Cybersecurity in Australian and Japanese boardrooms

November 9, 2023

Alex Co

This post is a guest-authored commentary piece discussing the findings from the  Diligent Institute and NightDragon report titled State of Cyber Awareness in the Boardroom.  This is the first blog in a series of global commentary pieces analyzing how the results on boardroom cyber awareness compare to other regions of the world.

With contributions from Richard Pisak.

The recent report, State of Cyber Awareness in the Boardroom by the Diligent Institute and NightDragon highlights the pressing need for S&P 500 boards to enhance their cybersecurity expertise in response to the growing digital landscape. The report’s findings indicate that, despite cybersecurity being the most significant oversight challenge for companies, a mere 1.4% of S&P 500 boards have individuals with current or former roles as Chief Information and Security Officers (CISOs), and only 31% possess technology-related expertise.  

The research team at Diligent has created an analysis to review whether the ASX 300 and Nikkei 225 Index have any technology executives sitting on their boards. The technology executive can be either a Chief Information Officer, Chief Information and Security Officer or a Chief Technology Officer.

ASX 300 boards lack technology executives

Only three companies, or 1% of ASX 300 boards, have either a Chief Information Officer or a Chief Technology Officer sitting on the board, resulting in an even lower presence than that of SP500 boards.  


  • President and Chief Technology Officer 
  • Executive Director and Technology Director 
  • Executive Director and Chief Information Officer 

According to the research, no company in the ASX 100/300 has either a current CISO or former CISO on their board.

In a report by AustCyber in 2019, the findings suggested that the  lack of highly skilled cybersecurity professionals might also stem from a shortage of skilled workers in the IT industry in Australia and unfilled positions are expected to increase by more than 16,000 by 2026.  

Nikkei 225 Index in a similar boat   

15 companies, or 6.7% of Nikkei 225 boards have either a Chief Information Officer or Chief Technology Officer sitting on the board, higher compared to that of both the SP500 and ASX 300.  

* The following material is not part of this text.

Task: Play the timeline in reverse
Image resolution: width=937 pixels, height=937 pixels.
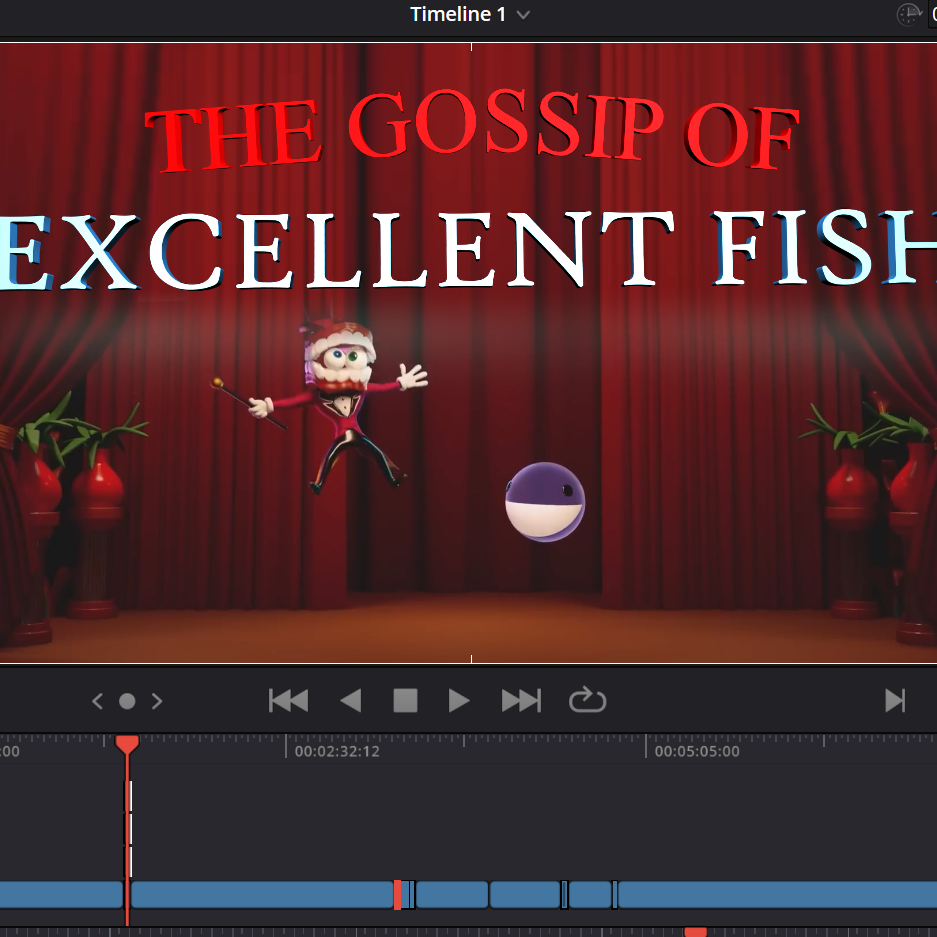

Tech positions in Nikkei 225

Diligent has also created an analysis on technology expertise in ASX 300 and Nikkei 225 boards. The technology expertise is assigned to directors who have extensive experience in technology roles as well as directors with technological education. This does not specify whether the technology expertise includes specialization in cybersecurity.  

Technology is the lowest expertise type among ASX 300 boards 

45% of ASX 300 boards have directors with technology expertise, much higher than that of the S&P 500 boards, but significantly fewer than that of the other expertise present on the boards within the index.  

Expertise ASX 300 boards

A survey conducted by Proofpoint which polled more than 1,400 CISOs from organisations across industries and countries, including US, Australia, Canada, UK, France, Germany, Italy, Spain, Sweden, Netherlands, United Arab Emirates, Saudi Arabia, Japan and Singapore suggested that CISOs from Australia are less prepared for cyber-attacks.  Approximately eight out of ten Australian-based Chief Information Security Officers (CISOs) find that their business at this stage is unable to identify, prevent and recuperate from a cyber-attack.  

Technology expertise ranks at the lowest level among Nikkei 225 boards

Expertise Nikkei 225

Despite the Nikkei 225 boards having the highest percentage of technology expertise compared to S&P 500 and the ASX 300, it still stands to be the lowest discipline among all other expertise in the index.  


The current government has proposed legislation that could impose a maximum fine of up to AU50 million, 30 per cent of the company’s adjusted turnover, or three times the value of illegally acquired information through data and security breaches to companies, whichever is of higher value. Previously, the privacy act violation only enforced a maximum penalty of up to AU 2.2 million

This was recommended by the federal government following the large scale cyberattacks. The government states that personal data and customer privacy should be safeguarded properly, and that the previous penalty value could easily be ignored by bigger companies. 


Japan’s Corporate Governance Code focused on financial risk management and climate change-related issues, which are not to be discounted. However, we find that Japan is currently trailing the US and Australia when it comes to dedicated regulations to enhance board’s oversight of cyber and mitigate Technology related risks.   Data currently suggests that there is an average of  1,018 cyberattacks per company occurring each week between January and March 2023.  

The International Comparative Legal Guide report recommended companies to develop cybersecurity frameworks to safeguard against cybercrimes. These frameworks include appointing CISOs on boards, regularly reviewing of incident reports and carrying out vulnerability tests.